Excerpts from Lindsey:

Once the quest for personal fulfillment and self-realization becomes a dominant motivation, all cultural constraints that might pose obstacles to that quest come under sustained and furious assault.

[Ronald] Inglehart concurs in the judgment that mass affluence is behind the sweeping cultural changes of recent decades. “This shift in worldview and motivations,” he writes, “springs from the fact that there is a fundamental difference between growing up with an awareness that survival is precarious, and growing up with the feeling that one’s survival can be taken for granted.” Once material accumulation is no longer a matter of life and death, its diminished urgency naturally allows other priorities to assert themselves. “This change of direction,” Inglehart concludes, “reflects the principle of diminishing marginal utility.” Meanwhile, material security reduces stress, and thus the appeal of inflexible moral norms. “Individuals under high stress have a need for rigid, predictable rules,” Inglehart observes. “They need to be sure what is going to happen because they are in danger—their margin for error is slender and they need maximum predictability. Postmodernists embody the opposite outlook: raised under conditions of relative security, they can tolerate more ambiguity; they are less likely to need the security of absolute rigid rules that religious sanctions provide.”

Upper-class power brokers riding the crest of the ’90s market wave, assuming the free market won’t further benefit them, disseminate this cultural consensus through the media. These prosperous conditions aren’t uniform across the country, much less around the world. Reordering the system now to run on the momentum of the past solidifies everyone’s place in the socioeconomic spectrum, with little chance of changing their fortune. That may work for a few, but what about everyone else?

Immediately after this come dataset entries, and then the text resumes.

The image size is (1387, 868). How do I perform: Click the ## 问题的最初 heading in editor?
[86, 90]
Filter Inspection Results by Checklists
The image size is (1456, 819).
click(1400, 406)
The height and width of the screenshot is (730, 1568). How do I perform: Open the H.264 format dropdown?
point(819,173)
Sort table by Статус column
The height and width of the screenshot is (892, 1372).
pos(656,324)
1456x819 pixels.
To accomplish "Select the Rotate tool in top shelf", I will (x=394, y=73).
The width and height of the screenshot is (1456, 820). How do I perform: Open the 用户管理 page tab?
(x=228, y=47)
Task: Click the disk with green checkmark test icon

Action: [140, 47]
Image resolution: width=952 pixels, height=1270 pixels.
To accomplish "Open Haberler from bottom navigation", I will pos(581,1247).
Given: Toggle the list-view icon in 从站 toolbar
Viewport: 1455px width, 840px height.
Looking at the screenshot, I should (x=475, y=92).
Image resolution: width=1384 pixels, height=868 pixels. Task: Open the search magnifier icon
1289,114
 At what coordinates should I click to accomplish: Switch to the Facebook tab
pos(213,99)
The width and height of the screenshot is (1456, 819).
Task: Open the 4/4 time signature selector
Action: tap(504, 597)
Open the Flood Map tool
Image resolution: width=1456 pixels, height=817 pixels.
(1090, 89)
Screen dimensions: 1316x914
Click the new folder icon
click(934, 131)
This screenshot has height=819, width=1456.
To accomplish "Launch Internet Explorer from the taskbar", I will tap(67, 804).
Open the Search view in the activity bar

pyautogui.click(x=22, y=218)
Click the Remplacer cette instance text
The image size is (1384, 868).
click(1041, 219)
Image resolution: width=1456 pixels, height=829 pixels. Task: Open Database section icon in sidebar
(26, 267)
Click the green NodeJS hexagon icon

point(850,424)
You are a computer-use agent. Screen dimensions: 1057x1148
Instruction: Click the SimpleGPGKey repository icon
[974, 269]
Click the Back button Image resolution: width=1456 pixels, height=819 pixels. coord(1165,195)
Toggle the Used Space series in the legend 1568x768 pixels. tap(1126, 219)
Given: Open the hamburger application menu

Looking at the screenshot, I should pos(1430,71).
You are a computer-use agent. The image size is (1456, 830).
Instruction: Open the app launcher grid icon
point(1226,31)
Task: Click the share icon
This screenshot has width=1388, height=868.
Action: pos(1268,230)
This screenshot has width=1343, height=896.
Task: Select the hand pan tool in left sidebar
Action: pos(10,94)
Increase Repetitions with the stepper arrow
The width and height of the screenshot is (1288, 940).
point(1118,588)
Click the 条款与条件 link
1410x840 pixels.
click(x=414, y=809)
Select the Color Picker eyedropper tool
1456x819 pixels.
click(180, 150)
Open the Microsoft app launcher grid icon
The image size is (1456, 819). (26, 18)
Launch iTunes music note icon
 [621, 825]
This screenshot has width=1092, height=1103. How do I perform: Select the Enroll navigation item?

Out of the antitheses of the Aquarian awakening and the evangelical revival came the synthesis that is emerging today. At the heart of that synthesis is a new version of middle-class morality—more sober, to be sure, than the wild and crazy days of “if it feels good, do it,” but far removed from old-style bourgeois starchiness or even the genial conformism of the early postwar years. Core commitments to family, work, and country remain strong, but they are tempered by broadminded tolerance of the country’s diversity and a deep humility about telling others how they should live. “Above all moderate in their outlook on the world,” summarized sociologist Alan Wolfe in One Nation, After All, “they believe in the importance of living a virtuous life but are reluctant to impose values they understand as virtuous for themselves on others; strong believers in morality, they do not want to be considered moralists.”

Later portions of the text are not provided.